上記アルケニル基の具体例としては、ビニル、1−プロペニル、n−プロペニル(2−プロペニルまたはアリル)、n−ブテニル、n−ペンテニル、n−ヘキセニル、n−ヘプテニル、n−オクテニル、n−ノネニル、n−デセニル、n−ウンデセニル、n−ドデセニル基等の直鎖状アルケニル基;イソプロペニル、イソブテニル、イソペンテニル、イソヘキセニル、イソヘプテニル、イソオクテニル、イソノニル、イソデセニル、イソウンデシル基等の分岐状アルケニル基が挙げられる。
これらの中でも、原料調達の観点から、メチル基、エチル基等の炭素数1〜3の直鎖状アルキル基;ビニル基、n−プロペニル基等の炭素数2または3の直鎖状アルケニル基が好ましい。
なお、上記アルキル基またはアルケニル基も、その水素原子の一部または全部がその他の置換基で置換されていてもよい。

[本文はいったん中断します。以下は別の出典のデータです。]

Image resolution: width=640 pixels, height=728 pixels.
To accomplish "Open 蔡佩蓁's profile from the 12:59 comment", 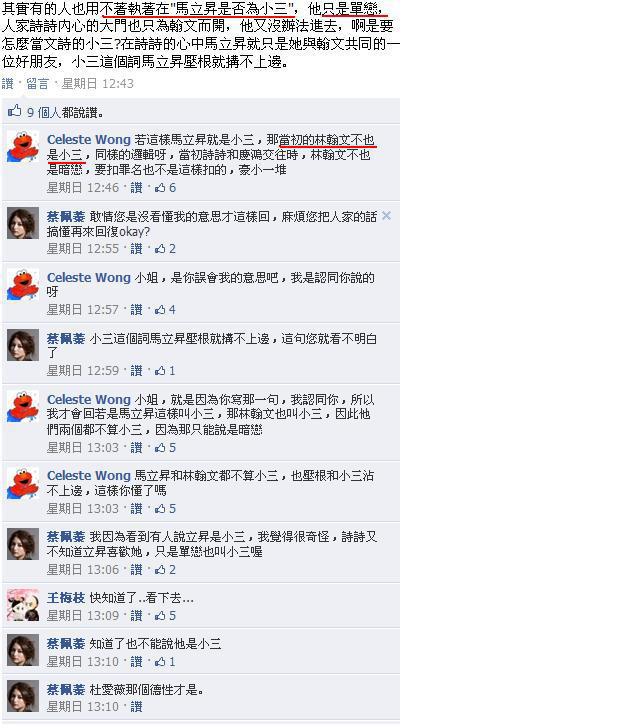I will [x=66, y=338].
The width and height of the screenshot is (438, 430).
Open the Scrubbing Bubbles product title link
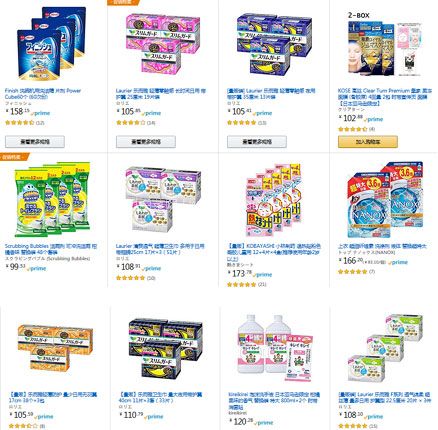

その他の置換基の具体例としては、R1およびR4と同様の置換基が挙げられる。
【0016】
上記R8は、置換または非置換の炭素数1〜10、好ましくは炭素数1〜3の1価炭化水素基を表す。
上記1価炭化水素基は、直鎖状、分岐状、環状のいずれでもよく、その具体例としては、メチル、エチル、n−プロピル、n−ブチル、n−ペンチル、n−ヘキシル、n−ヘプチル、n−オクチル、n−ノニル、n−デシル、n−ウンデシル、n−ドデシル基等の直鎖状アルキル基;イソプロピル、イソブチル、sec−ブチル、tert−ブチル、イソペンチル、ネオペンチル、イソヘキシル、イソヘプチル、イソオクチル、tert−オクチル、イソノニル、イソデシル、イソウンデシル基等の分岐状アルキル基;シクロペンチル、シクロヘキシル基等の環状のアルキル基;ビニル、n−プロペニル、n−ブテニル、n−ペンテニル、n−ヘキセニル、n−ヘプテニル、n−オクテニル、n−ノネニル、n−デセニル、n−ウンデセニル、n−ドデセニル基等の直鎖状アルケニル基;イソプロペニル、イソブテニル、イソペンテニル、イソヘキセニル、イソヘプテニル、イソオクテニル、イソノニル、イソデセニル、イソウンデシル基等の分岐状アルケニル基;フェニル、トリル、キシリル基等のアリール基;ベンジル、メチルベンジル、フェネチル、メチルフェネチル、フェニルベンジル基等のアラルキル基等が挙げられる。
これらの中でも、原料調達の観点から、メチル基、エチル基等の炭素数1〜3の直鎖状アルキル基;ビニル基、n−プロペニル基等の炭素数2または3の直鎖状アルケニル基;フェニル基等の炭素数6〜8のアリール基が好ましい。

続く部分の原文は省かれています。